C'est dire qu'il renonce à imposer les français de Saint-Barthélémy, communauté française d'outre mer des Antilles. Est-ce par lâcheté ou par ignorance ?

Le candidat Hollande n'a jamais pris en compte les principes de libre circulation et d'égalité consacrés par le droit primaire de l'UE. Le président Hollande pense-t'il pouvoir obtenir la modification (à l'unanimité (sic)) des traités fondateurs de l'UE afin de pouvoir imposer les français du Luxembourg et de Belgique ? Et ainsi de pouvoir négocier utilement une modification des traités contre la double imposition avec le Luxembourg et la Belgique, modification contraire aux recommandations de l'OCDE.

S'agissant de la Suisse, la France veut-elle obtenir une modification de l'accord sur la libre circulation des personnes (ALCP) ? (Ce qui supposerait l'accord de tous ses partenaires européens (resic).)

Si tel devait être le cas, que la France a-t'elle à offrir en échange d'une modification de la Convention contre la double imposition, en un sens contraire aux recommandations de l'OCDE, et d'une modification de l'ALCP ?

Une réglementation sur la circulation et le séjour des travailleurs salariés dans les régions frontalières, qui pourrait être bénéfiques au genevois français et à Genève, ainsi que la fin, d'un commun accord de l'accord de 1973 relatif aux fonds frontaliers, accord devenu caduc, serait une bonne base de discussion.

Et l'imposition suisse selon la dépense ne doit-elle pas être mis en discussion en même temps que les régimes privilégiés de Saint-Barthélémy (France), Londres, Gibraltar, Malte et des pays de l'est de l'UE (pour ne pas être exhaustif) ?

Pourquoi vous interrogez ? Parce que que vous le vouliez ou non François Bayrou vous a propulsé en supplétif de la gauche, sauf à vous ou à lui de démissionner du Modem.

Cela étant je souhaite de tous mon coeur que François Hollande participe au rétablissement la situation en contribuant à éviter une spirale déflationniste tout en évitant une explosion inflationniste.
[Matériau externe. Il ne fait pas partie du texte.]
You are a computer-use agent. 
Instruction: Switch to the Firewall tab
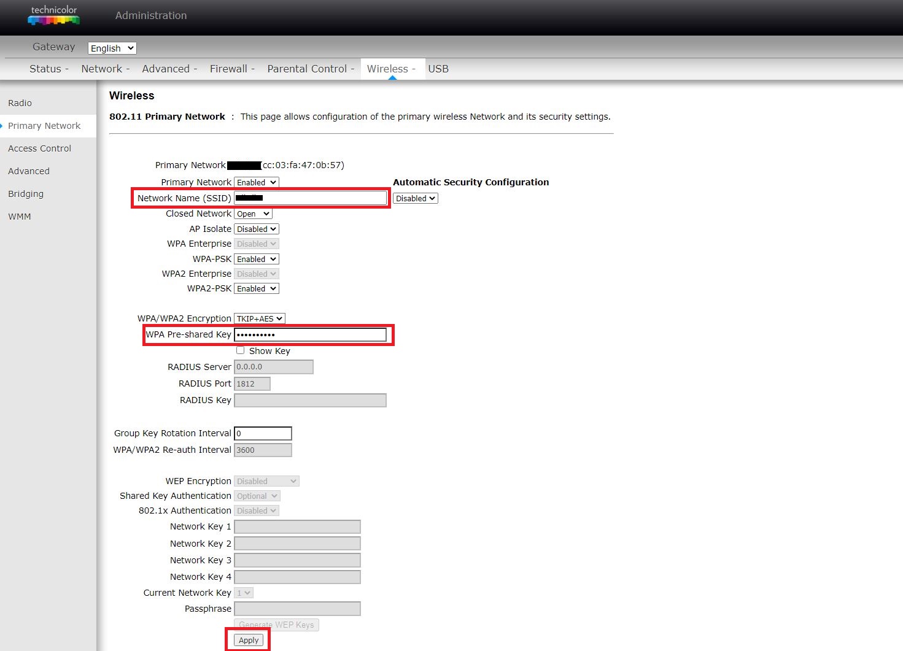click(228, 68)
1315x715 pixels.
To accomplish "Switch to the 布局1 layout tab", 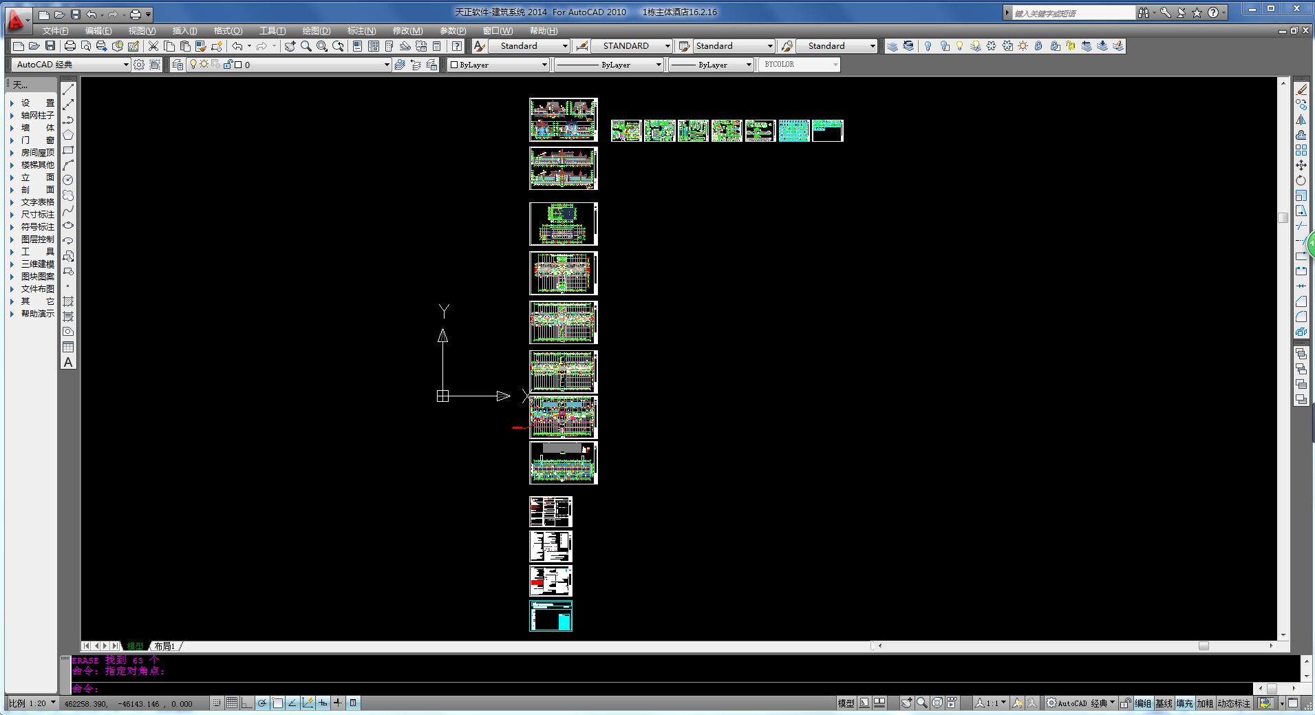I will click(x=164, y=646).
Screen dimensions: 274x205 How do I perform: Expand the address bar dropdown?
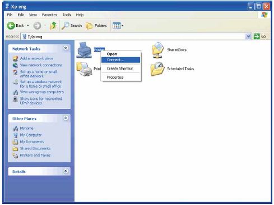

Pour le bien de la France, de l'Europe et du monde.

Écrit par : CEDH | 06/05/2012

Monsieur CEDH, Monsieur le donneur de petits avis de droit,

Le peuple de France vient de donner une formidable leçon de vrai démocratie au 55% de fainéants suisses qui ne votent à aucune votation, malgré la facilité de simplement mettre une enveloppe dans la boite aux lettres.
Des élections approchent à Genève, qu'une enseignante ne soit pas foutue de dire que l'enseignement fait partie des top priorités au même titre que le logement augure mal de la campagne locale. Heureusement qu’Alain Moser est là pour rappeler au DIP qu'Internet est une formidable opportunité pour compenser les faiblesses que l'insupportable mari de Mme Emery est incapable de sanctionner.